Les nouveaux venus étaient tous deux de haute taille et d’apparence robuste. Celui dont Pelo Rouan avait aperçu la figure était dans toute la force de la jeunesse, beau visage et merveilleusement tourné. L’autre avait sous son feutre une chevelure grise, et plus de soixante ans sur les épaules.

– Qui que vous soyez, dit Simonnet employant la digne formule armoricaine, vous êtes les bienvenus. Que demandez-vous ?

Le plus jeune des deux étrangers rejeta son manteau sur le coude et montra l’uniforme de capitaine des soldats de la maréchaussée.

– Je veux parler à M. Hervé de Vaunoy, répondit-il.

– Le nouveau capitaine ! chuchotèrent les serviteurs de La Tremlays.

Renée, la servante normande de Mlle Alix, arrangea aussitôt les plis de sa robe ; les autres femmes, moins bien apprises, se bornèrent à rougir immodérément.

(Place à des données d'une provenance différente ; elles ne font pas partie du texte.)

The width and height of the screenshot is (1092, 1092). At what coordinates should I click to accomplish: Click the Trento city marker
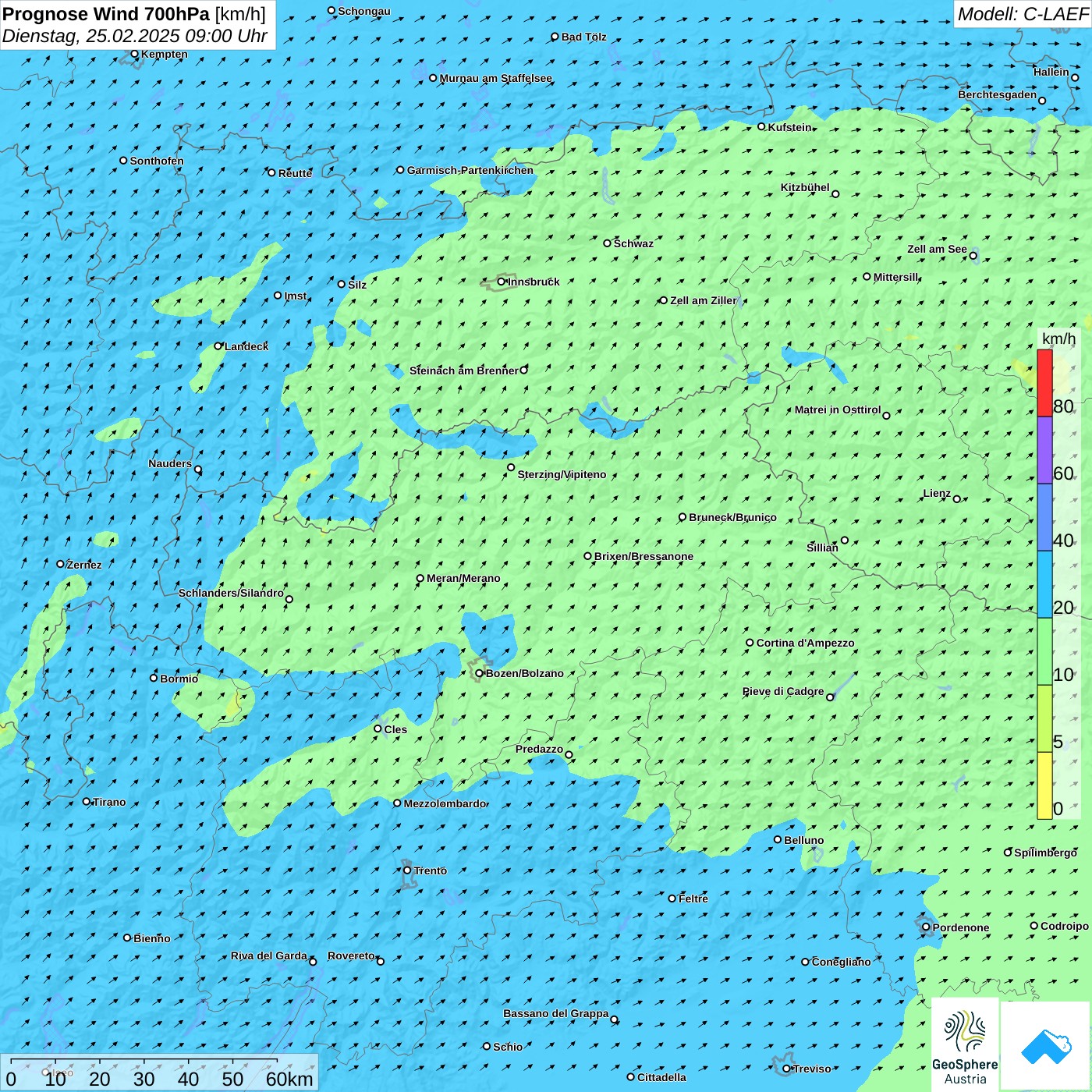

Quant à Pelo Rouan, il gagna la porte sans bruit, après avoir échangé un second regard d’intelligence avec Yvon et Corentin.

– Ah ! c’est lui qui est le nouveau capitaine ? murmura-t-il lentement d’un air pensif.

Puis il s’enfonça dans les sentiers de la forêt.

Maître Simonnet prit un maintien grave et solennel, pour remplir convenablement son office d’introducteur aux lieu et place de maître Alain, le majordome, qui se faisait vieux et dormait d’ordinaire à cette heure, ivre d’eau-de-vie.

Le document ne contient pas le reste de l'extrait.